_Work instruction_: Every line of the records below from the line with "Task: Click the Gemini-3-Pro sparkle icon" up to and including the line with "Click the save" must be reproduced exactly, and no line outside that range.
==== Source data ====
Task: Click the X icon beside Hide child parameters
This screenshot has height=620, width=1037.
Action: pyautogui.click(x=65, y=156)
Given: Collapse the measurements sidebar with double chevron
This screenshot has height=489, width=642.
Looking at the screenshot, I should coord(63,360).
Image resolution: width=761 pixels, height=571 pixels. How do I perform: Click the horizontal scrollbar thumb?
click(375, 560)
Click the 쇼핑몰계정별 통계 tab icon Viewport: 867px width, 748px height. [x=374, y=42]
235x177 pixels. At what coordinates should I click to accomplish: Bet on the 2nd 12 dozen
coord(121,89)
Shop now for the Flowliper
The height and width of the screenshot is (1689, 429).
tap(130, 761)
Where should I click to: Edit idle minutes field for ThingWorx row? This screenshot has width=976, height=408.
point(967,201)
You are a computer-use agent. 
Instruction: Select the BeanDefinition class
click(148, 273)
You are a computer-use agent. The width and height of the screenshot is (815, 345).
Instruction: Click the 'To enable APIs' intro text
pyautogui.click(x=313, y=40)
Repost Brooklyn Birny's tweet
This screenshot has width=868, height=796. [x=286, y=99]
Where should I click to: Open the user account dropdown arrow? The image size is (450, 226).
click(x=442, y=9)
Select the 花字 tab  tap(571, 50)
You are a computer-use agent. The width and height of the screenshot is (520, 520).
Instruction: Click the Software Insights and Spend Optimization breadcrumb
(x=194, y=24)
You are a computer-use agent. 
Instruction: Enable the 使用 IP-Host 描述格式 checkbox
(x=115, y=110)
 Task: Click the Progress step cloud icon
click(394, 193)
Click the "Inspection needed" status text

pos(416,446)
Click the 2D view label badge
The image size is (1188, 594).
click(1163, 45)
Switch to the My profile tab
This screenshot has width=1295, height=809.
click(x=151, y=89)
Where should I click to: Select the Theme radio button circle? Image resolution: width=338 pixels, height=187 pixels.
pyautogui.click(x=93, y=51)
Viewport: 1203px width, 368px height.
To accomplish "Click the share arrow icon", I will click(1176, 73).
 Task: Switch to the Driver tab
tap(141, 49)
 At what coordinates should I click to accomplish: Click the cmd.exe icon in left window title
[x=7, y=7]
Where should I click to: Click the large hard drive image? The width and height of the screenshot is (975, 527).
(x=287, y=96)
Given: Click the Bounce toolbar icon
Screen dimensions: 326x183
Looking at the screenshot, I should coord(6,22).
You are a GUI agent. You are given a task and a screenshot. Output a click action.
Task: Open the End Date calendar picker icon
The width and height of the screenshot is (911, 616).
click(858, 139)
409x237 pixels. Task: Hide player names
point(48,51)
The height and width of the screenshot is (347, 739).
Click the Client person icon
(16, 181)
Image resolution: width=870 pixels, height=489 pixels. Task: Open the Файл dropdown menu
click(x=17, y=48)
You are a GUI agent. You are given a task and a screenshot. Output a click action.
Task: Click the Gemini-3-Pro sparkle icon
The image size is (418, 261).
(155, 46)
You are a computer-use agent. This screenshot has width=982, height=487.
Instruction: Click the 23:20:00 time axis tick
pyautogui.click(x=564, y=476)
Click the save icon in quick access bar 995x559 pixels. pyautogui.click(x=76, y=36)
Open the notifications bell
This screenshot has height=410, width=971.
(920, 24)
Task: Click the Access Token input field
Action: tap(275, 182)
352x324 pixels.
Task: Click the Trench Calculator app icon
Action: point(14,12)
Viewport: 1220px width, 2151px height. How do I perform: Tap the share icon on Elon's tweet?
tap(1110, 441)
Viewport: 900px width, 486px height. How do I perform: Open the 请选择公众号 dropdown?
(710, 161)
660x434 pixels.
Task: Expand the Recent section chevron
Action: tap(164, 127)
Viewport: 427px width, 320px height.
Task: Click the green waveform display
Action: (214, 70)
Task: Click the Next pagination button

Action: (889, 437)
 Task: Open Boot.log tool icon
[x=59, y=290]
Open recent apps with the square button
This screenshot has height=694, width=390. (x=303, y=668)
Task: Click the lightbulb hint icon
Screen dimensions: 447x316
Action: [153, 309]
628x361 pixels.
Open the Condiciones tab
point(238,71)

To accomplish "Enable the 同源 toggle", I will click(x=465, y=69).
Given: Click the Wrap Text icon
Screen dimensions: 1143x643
====
_Response area_:
Task: Click the Gemini-3-Pro sparkle icon
The image size is (418, 261).
(155, 46)
You are a computer-use agent. This screenshot has width=982, height=487.
Instruction: Click the 23:20:00 time axis tick
pyautogui.click(x=564, y=476)
Click the save icon in quick access bar 995x559 pixels. pyautogui.click(x=76, y=36)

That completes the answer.